I actually was wondering how Samuel Bode would tie in from the prologue, but that was explained here in a very neat fashion, so I liked that. I'm curious how he'll be able to help Caylee find her brother.
| Vernelley 6/27/12 . chapter 1
I read this because you mentioned it was linked to Blend In, which I remember liking as I read it. So far it seems to touch a little on the same kind of themes - generalisation, stereotyping, fear leading to hostility and so on.
I do like how Samuel is characterised so far, though. Although it may not seem to be the most interesting job from his perspective, from a reader's perspective it's not the most mundane, humdrum job either.
This 'rip' is curious; maybe this is where the Gates come from and where they got their name? Or some other party and I've got things totally scrambled...
Anyway, it's a very intriguing start.
(P.S. And sorry for the super late return A)
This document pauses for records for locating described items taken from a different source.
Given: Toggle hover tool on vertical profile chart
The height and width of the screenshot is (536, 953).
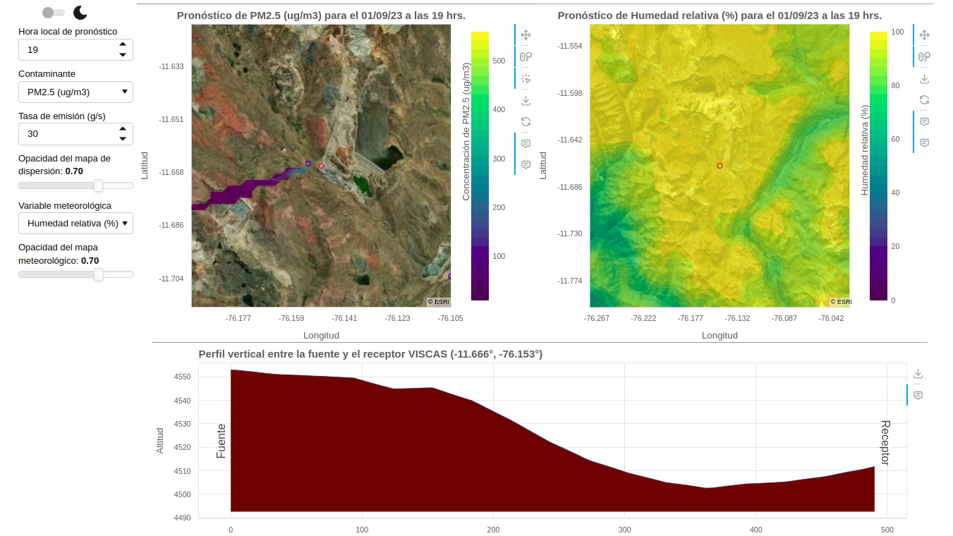Looking at the screenshot, I should (918, 396).
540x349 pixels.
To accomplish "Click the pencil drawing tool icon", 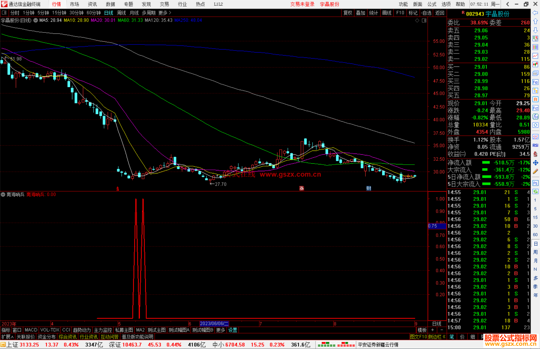I will [535, 172].

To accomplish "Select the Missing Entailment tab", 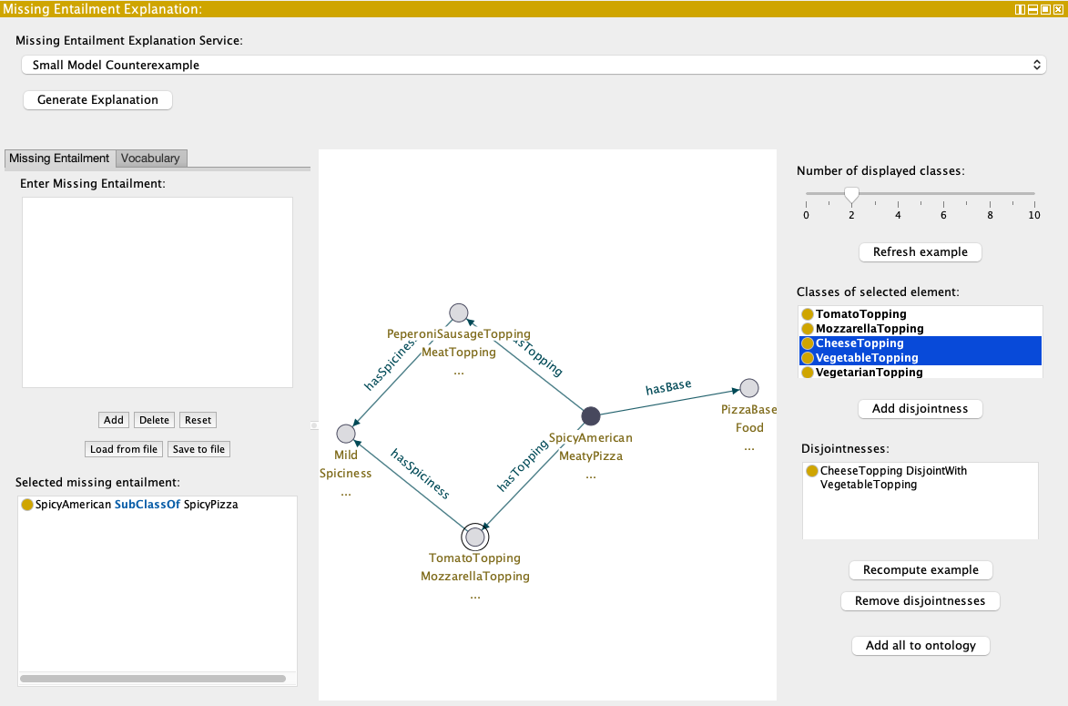I will 59,159.
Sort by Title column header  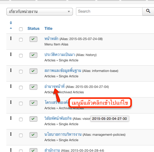tap(48, 29)
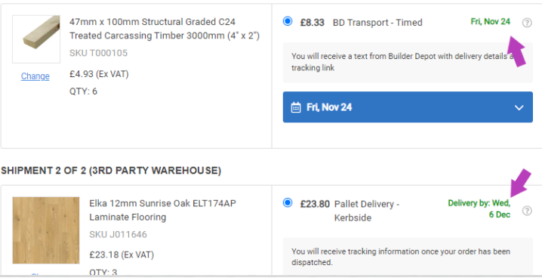Click Elka 12mm Sunrise Oak product title
The height and width of the screenshot is (278, 542).
(x=163, y=210)
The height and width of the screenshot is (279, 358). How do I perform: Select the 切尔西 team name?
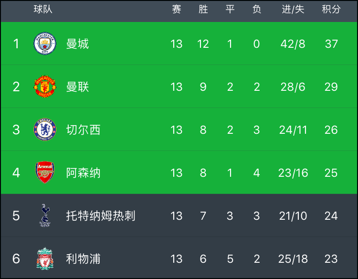tap(83, 129)
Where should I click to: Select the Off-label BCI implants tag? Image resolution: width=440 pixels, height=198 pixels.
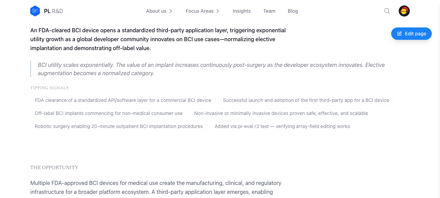pyautogui.click(x=109, y=113)
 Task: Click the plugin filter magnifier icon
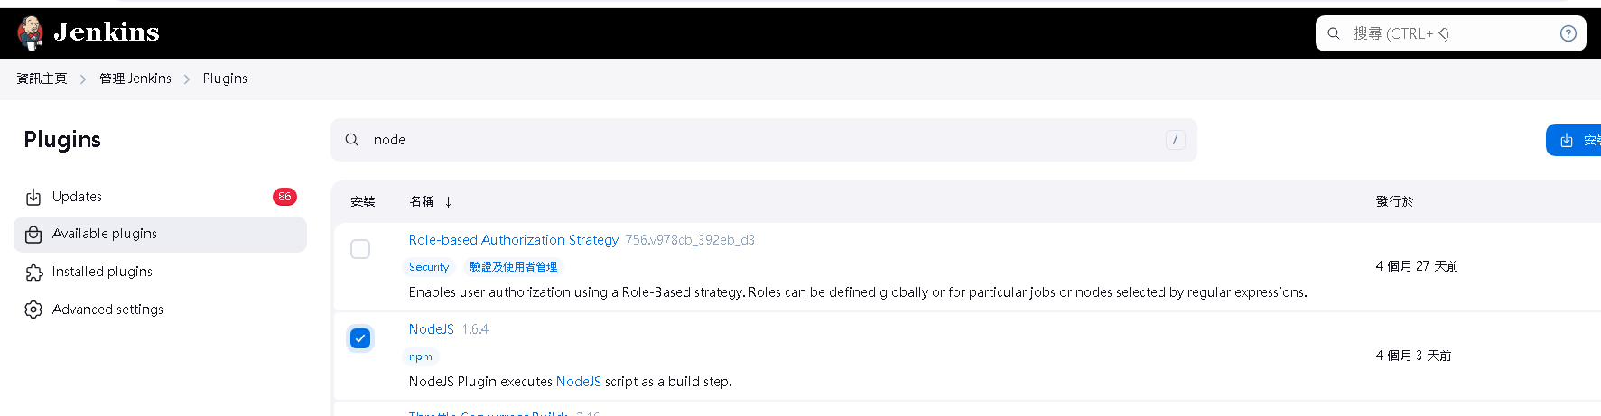tap(352, 140)
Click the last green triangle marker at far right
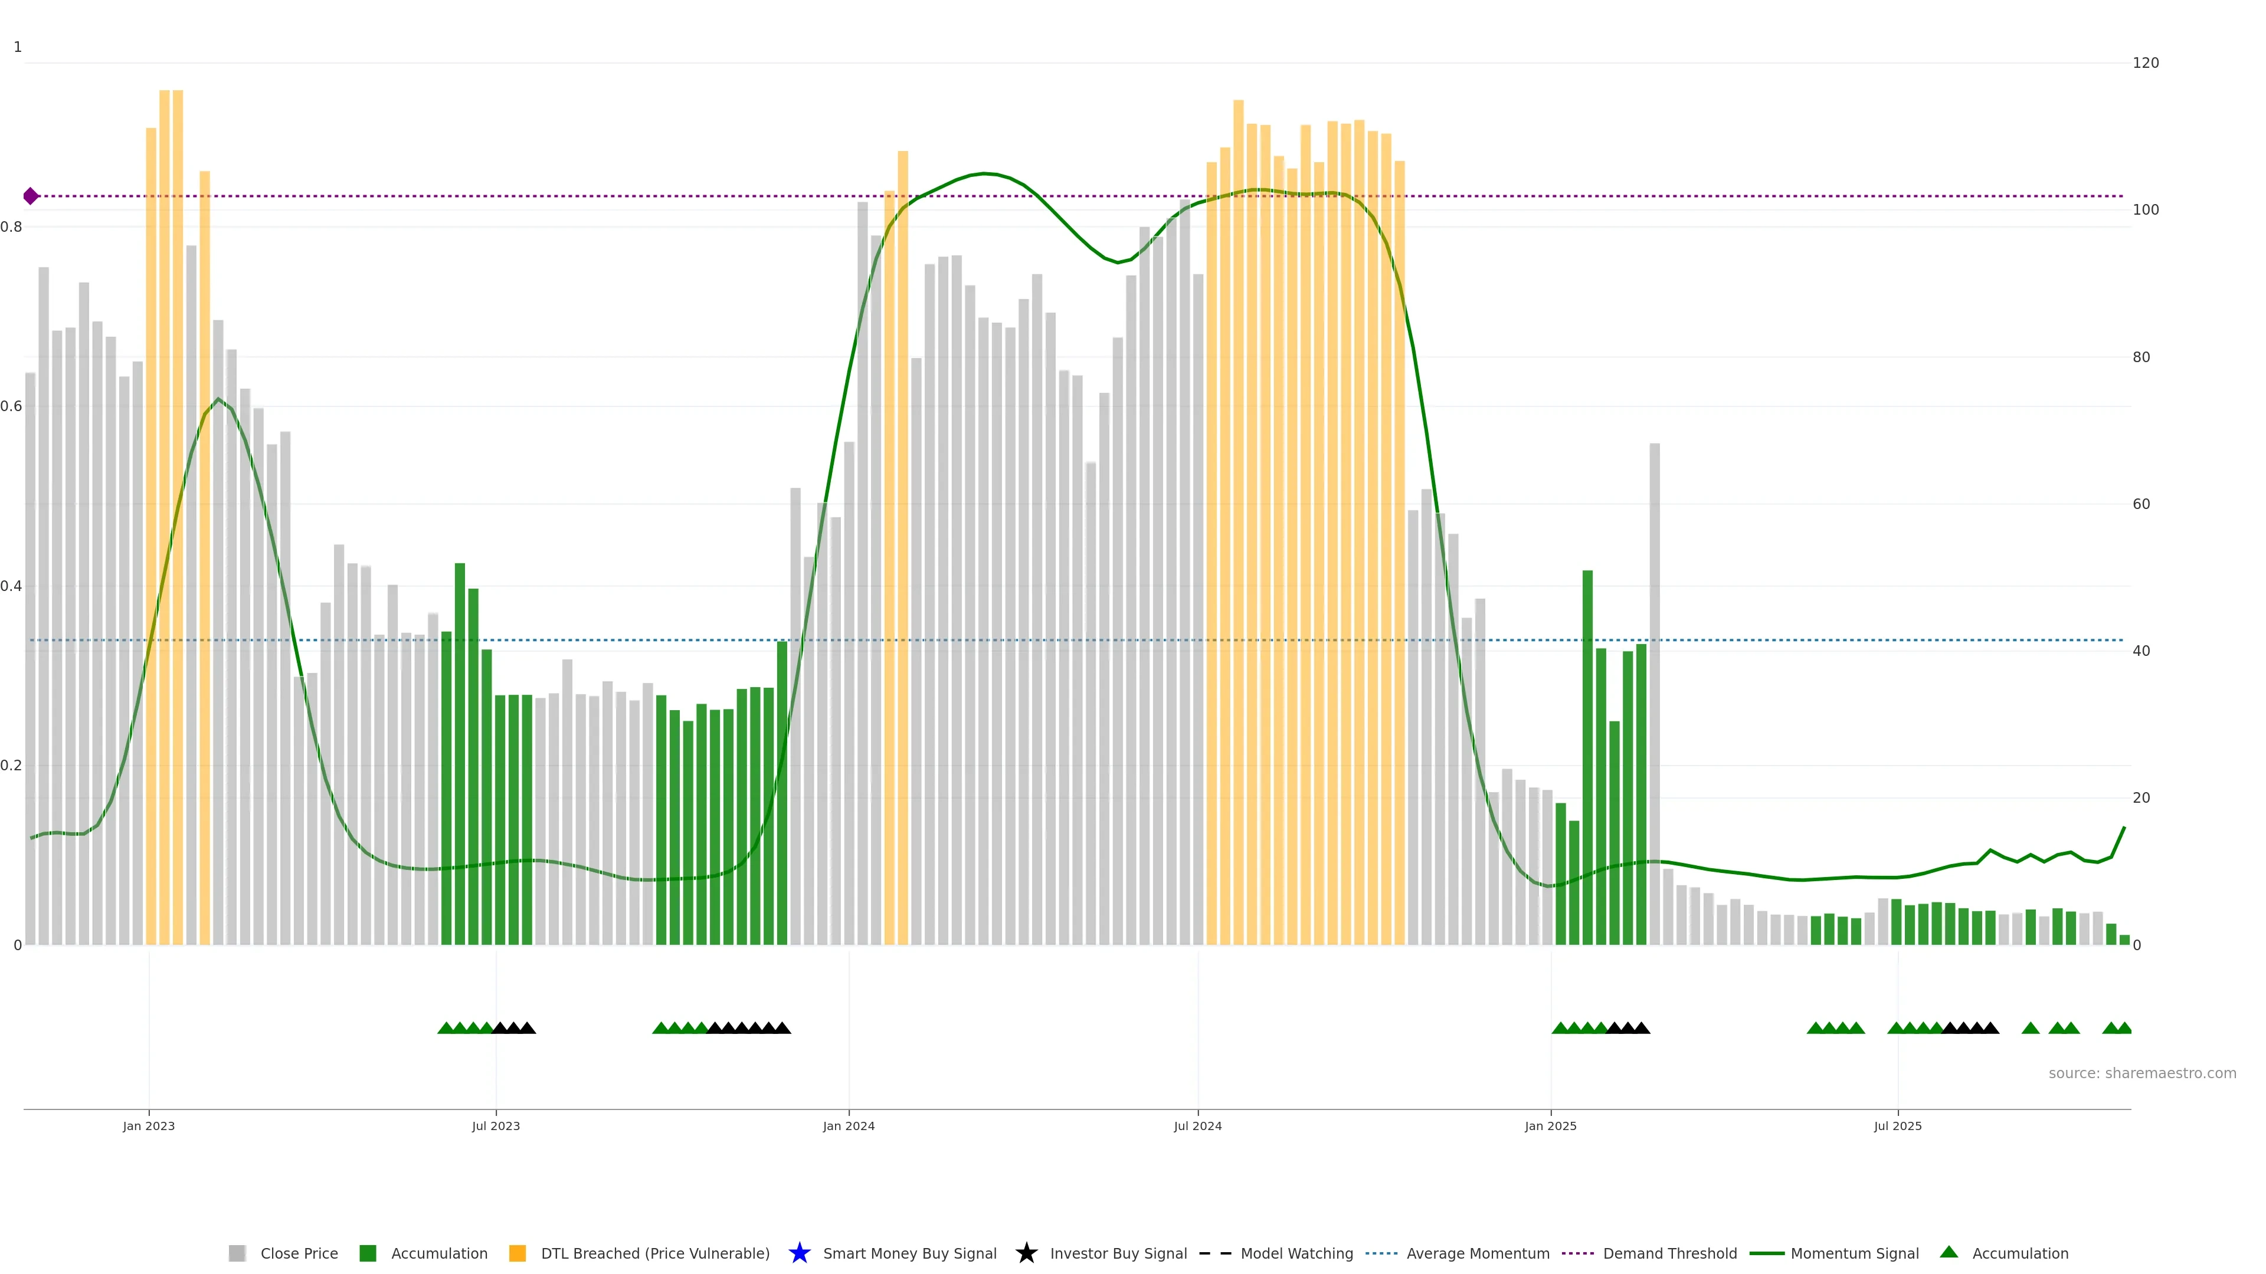The image size is (2266, 1274). coord(2123,1028)
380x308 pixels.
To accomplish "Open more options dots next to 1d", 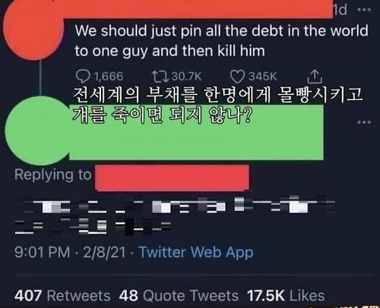I will [x=364, y=10].
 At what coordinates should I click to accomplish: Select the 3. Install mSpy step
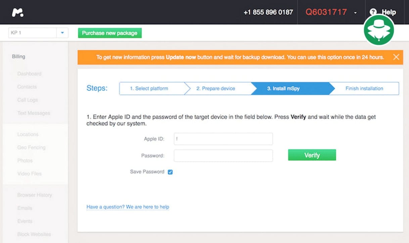point(283,89)
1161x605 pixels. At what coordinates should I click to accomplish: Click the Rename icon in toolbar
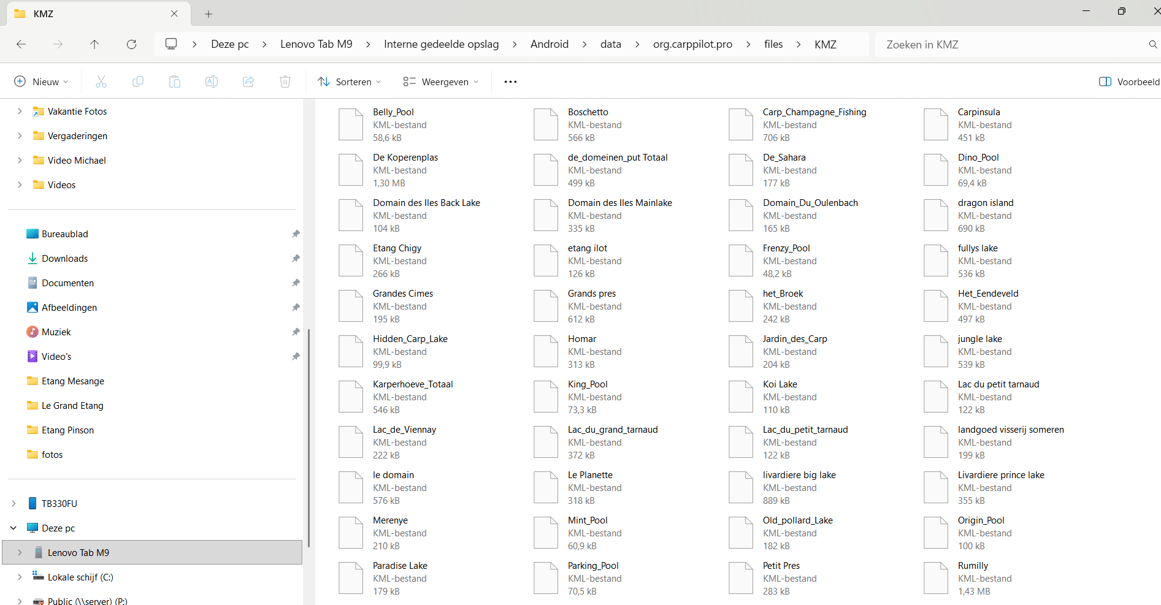point(212,82)
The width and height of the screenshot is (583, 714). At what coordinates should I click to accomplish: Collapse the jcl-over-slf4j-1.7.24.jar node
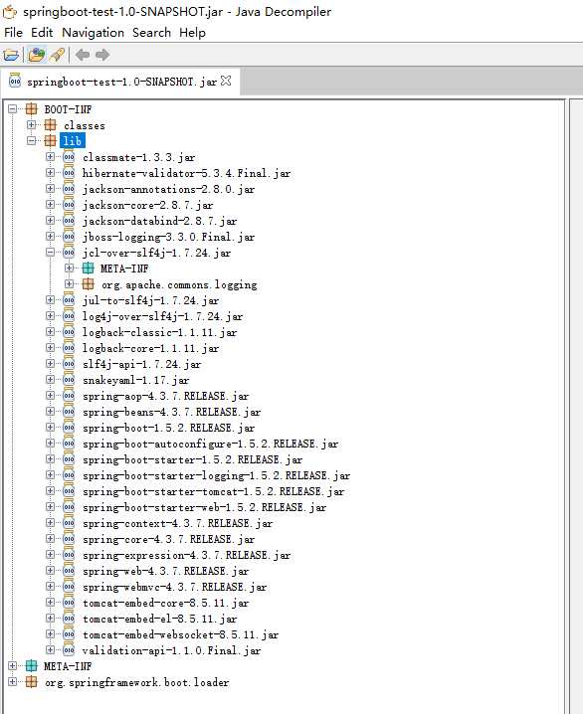coord(51,253)
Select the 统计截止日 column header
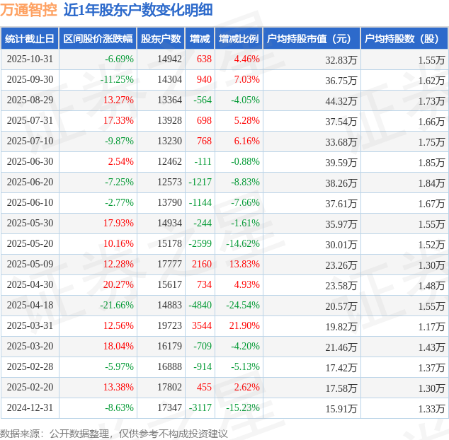 click(x=29, y=39)
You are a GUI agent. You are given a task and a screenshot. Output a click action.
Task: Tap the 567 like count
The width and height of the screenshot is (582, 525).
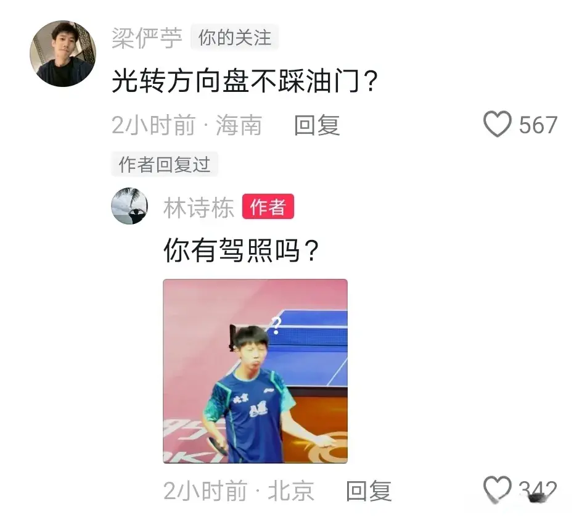coord(538,125)
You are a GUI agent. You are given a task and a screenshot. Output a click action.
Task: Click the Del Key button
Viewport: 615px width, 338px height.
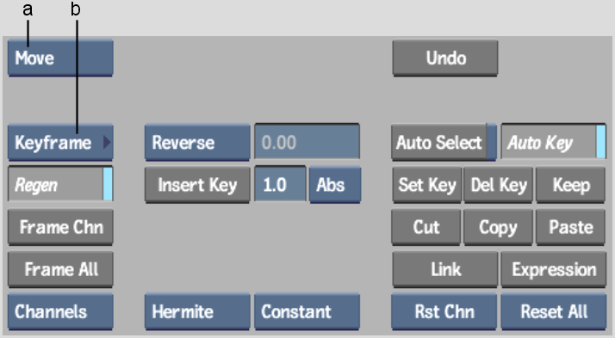point(498,185)
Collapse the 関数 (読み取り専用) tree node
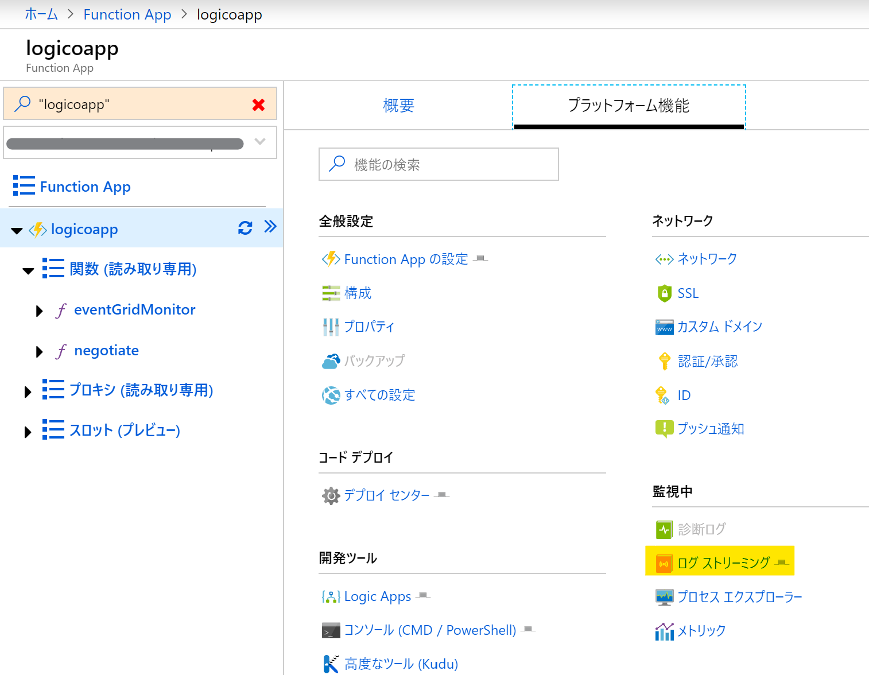Viewport: 869px width, 675px height. [28, 270]
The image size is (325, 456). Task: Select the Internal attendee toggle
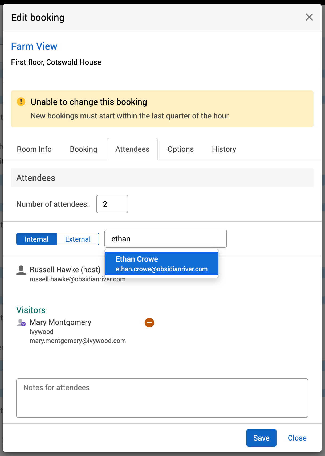tap(36, 239)
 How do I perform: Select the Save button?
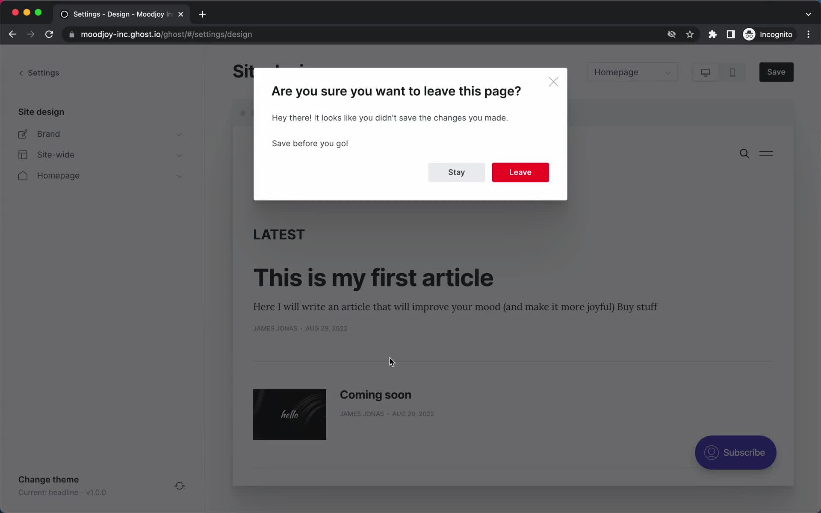pyautogui.click(x=776, y=71)
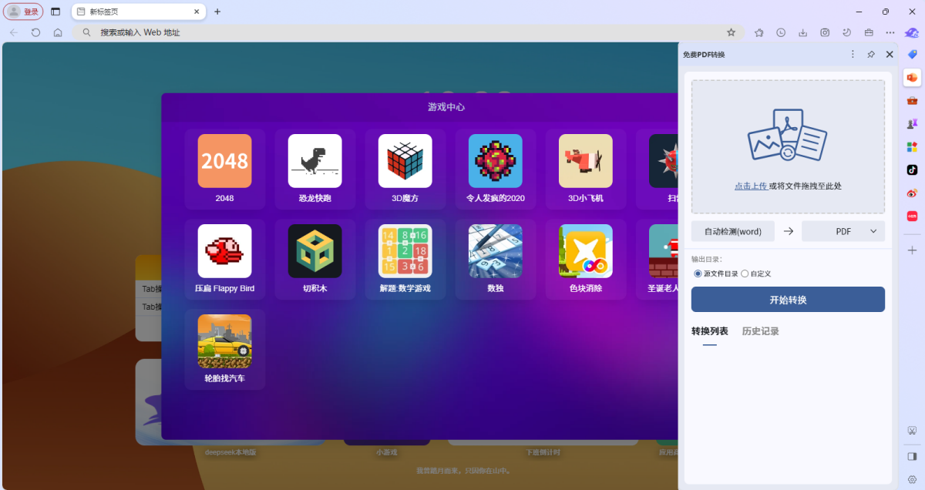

| lookingwest 6/24/12 . chapter 1
Hello! I don't know if I've met Sam as a character in your fiction yet, but I like him. He seems sympathetic and like a protagonist with a good heart. I like how you set up the scene with the emo kids and stuff, it really shows how Sam acts and how he feels without telling the reader. I was wondering though, since I don't feel I'm familiar with him from your other stories, if there could be some clarification on his job situation. I kept going back and forth between a policeman and a private detective, but I wasn't sure - I feel there is a difference between those two things. But I like the little snippet about Cheaters too - again, showed instead of told. The rip thing was really interesting. I actually just started watching Dr. Who (9th doctor, and I've only seen like 3 episodes), and now I feel like Doctor Who is showing up all over the place after I watch it, ha! But anyway, the whole bit with the people falling through sounds really cool, it was a unique scene, unlike anything I've read before. I enjoyed the different descriptions of the creatures/people that fell through. I can't wait to see how Sam reacts to this kind of thing, but I"m glad he initially reacts with helping them - again, shows us his personality very tactfully!
| mingsquared 6/24/12 . chapter 1
Cardiff. When I saw that in the summary, it automatically reminded me of Torchwood.
The Prologue is nice. It definitely set the stage for something to happen in the next chapter. I do wonder what the girls have to do with the wolf people. And why are so many of them falling? I hope you can answer them soon.
Samuel for the most part just seems normal to me. From what I'm reading here and in the summary, his life isn't very exciting. But I'm pretty sure that's going to change soon.
This is a very interesting start. Great job!